Re hoarding (You be the judge, 2 December), going through my late father’s many, many boxes with several necessary bin liners at my side, I found a small envelope, sealed, slit open and carefully resealed with Sellotape. I could feel two tiny hard lumps inside it.
Across the envelope flap he’d pencilled “Contains small screw for fixing (possibly) sunglasses”. At some point he’d added a “2” and an “S” in black biro – “2 small screws”. There was also an asterisk in blue biro referring to a note at the side, “*Proves to be too small!” How could I possibly throw this away?
Cat Bracey
Bristol
• Five years ago, I cleared the south Wales bungalow of my Aunt Muriel. In her bureau, I discovered a two-inch metal spike carefully placed in a small plastic pouch.
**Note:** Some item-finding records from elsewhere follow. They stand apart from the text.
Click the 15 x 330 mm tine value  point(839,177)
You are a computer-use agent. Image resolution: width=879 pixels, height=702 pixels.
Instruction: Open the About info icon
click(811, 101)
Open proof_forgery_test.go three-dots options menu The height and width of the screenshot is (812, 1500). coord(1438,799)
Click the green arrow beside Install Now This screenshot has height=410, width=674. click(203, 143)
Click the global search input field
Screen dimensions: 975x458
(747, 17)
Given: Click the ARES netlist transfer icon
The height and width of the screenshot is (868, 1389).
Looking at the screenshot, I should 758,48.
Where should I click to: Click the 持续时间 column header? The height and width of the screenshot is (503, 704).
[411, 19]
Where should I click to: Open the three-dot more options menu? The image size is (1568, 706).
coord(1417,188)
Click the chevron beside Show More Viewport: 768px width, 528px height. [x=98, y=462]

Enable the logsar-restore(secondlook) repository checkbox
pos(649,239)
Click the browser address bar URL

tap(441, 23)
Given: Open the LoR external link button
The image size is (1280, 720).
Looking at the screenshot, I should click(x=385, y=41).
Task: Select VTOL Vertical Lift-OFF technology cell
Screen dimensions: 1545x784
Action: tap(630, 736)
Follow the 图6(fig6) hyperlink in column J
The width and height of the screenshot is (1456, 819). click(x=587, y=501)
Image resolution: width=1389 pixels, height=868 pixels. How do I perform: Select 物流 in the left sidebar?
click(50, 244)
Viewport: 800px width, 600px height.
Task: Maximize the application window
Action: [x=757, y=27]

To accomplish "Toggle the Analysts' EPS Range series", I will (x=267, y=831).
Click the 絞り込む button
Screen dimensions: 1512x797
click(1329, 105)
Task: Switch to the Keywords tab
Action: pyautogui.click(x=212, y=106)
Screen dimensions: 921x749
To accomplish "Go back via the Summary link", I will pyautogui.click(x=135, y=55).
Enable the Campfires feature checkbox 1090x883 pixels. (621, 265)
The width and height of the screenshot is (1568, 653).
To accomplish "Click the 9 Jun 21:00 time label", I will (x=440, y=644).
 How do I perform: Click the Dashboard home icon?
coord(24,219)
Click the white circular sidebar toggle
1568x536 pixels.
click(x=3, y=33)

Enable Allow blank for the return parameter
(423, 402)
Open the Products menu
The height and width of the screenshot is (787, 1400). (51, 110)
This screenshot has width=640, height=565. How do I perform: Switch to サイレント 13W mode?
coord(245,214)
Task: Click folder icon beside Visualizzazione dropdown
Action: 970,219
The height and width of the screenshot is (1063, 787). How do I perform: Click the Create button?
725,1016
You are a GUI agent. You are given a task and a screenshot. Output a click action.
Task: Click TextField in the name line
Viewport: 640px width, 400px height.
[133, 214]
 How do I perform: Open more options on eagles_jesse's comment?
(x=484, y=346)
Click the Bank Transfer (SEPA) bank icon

An attached label in her schoolteacher script read: “The nail which punctured my tyre during the miners’ strike.”
Stephen Bibby
Silchester, Hampshire
• When my father died, my mother was able to take to the police station for disposal the tube of mustard gas he had been keeping since the first world war.
Margaret Squires
St Andrews, Fife
• On clearing his mother’s house after she died, a friend of mine found numerous different sized boxes in her kitchen cupboards, all of them neatly labelled. One said “String – too small to be of any use”.
Bob Dawson
Greenmount, Greater Manchester
• My late father had a tin labelled “Pieces of string too short to be of use”. I never understood whether this was just a joke, but it did contain bits of string.